Множество жизней Тома Уэйтса
Шрифт:
Однако в предпоследнем куплете эта хорошо знакомая киношная история вдруг превращается в более подлинную и более личную трагедию. Уэйтс пишет эпитафию жертве: «надгробный памятник ему — автомат со жвачкой, не будет больше у него ни жвачки, ни бейсбола, ни снов, и кто-то смывает шлангом кровь с тротуара, а ему не было еще и двадцати…»
«I Can't Wait to Get Off Work» — неожиданно мрачный конец этой замечательной пластинки. За исключением слова «copacetic» [124] в этой песне ничего примечательного нет. После всего, что происходило на пластинке, она кажется вялым послесловием и заставляет задаться вопросом, почему Уэйтс не завершил пластинку на пике «Small Change»…
124
Редкое
Какой бы «клевой» ни была заглавная песня, самый выдающийся трек на альбоме — первый. Настоящим шоком при первом прослушивании «Tom Traubert's Blues» становится голос. Когда Уэйтс берет ноту, шансов остаться невредимой у нее немного, но на «Tom Traubert's Blues» Том звучит, как настоящий туберкулезный больной.
В то же время в «Tom Traubert's Blues» есть нечто величественное: быть может, роскошные струнные аранжировки Джерри Йестера, которые предвосхищают этот благородный, надломленный голос. Легко и непринужденно Уэйтс воссоздает отчаяние урбанизма, ужас одиночества большого города, ни на мгновение не впадая в слезливый или жалостливый тон. Все лаконично и трогательно в его кратком, но безжалостном описании пустоты разорения: «здесь никто не говорит по-английски, и ни у кого нет ни гроша».
Уэйтс поет о залитых виски рубашках и о медали Св. Христофора, о ночных сторожах и стриптизершах, о солдатах и моряках, о промокших ботинках и ночных облавах… И тексты, и вокал говорят о нитях, соединяющих людей, о единстве человечности, о последнем прибежище достоинства.
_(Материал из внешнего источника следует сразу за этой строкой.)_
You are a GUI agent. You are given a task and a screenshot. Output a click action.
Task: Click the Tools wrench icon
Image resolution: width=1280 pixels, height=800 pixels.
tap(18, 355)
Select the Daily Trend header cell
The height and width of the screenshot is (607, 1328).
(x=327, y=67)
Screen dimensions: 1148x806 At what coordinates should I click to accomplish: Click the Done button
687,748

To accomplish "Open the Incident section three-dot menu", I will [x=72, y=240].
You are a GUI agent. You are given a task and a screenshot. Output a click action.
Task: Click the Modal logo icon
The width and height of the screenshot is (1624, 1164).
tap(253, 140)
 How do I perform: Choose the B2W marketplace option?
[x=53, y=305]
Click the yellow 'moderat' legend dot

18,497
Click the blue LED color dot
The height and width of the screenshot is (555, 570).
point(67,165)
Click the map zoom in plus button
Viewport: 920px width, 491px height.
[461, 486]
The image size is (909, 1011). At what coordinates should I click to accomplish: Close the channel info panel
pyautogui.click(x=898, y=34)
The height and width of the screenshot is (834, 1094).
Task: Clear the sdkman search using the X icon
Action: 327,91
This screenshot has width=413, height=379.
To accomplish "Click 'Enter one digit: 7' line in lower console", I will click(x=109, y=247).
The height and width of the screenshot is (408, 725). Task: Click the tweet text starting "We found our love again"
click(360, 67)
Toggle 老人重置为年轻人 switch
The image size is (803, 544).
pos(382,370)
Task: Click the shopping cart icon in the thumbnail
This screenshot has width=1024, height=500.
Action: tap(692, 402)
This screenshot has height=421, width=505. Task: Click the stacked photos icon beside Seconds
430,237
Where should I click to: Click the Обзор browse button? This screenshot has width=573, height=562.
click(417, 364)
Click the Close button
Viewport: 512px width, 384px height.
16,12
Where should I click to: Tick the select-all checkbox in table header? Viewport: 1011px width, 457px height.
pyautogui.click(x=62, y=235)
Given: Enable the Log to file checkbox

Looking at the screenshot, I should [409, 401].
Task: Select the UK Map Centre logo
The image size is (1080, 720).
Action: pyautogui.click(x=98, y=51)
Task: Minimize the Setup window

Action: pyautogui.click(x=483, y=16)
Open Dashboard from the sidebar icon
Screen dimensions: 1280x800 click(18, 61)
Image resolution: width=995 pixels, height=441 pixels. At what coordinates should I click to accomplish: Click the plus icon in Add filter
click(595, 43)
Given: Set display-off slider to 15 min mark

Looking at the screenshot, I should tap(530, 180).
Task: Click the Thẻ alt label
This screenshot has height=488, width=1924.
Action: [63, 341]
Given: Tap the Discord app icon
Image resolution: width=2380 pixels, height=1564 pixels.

Еще один момент, который делает «Tom Traubert's Blues» незабываемым, — использование в качестве припева неофициального гимна Австралии песни «Waltzing Matilda» («Вальсирующая Матильда»). Написал ее в 1895 году поэт «Банджо» Патерсон (1864–1941), и с тех пор песня обросла легендами. Поначалу на нее претендовали социалисты (именно один из них — некий профсоюзный лидер — своей гибелью в 1894 году вдохновил ее появление). Были и такие, кто утверждал, что песню привезли с собой в Австралию немецкие иммигранты, хлынувшие туда во времена золотой лихорадки конца XIX века.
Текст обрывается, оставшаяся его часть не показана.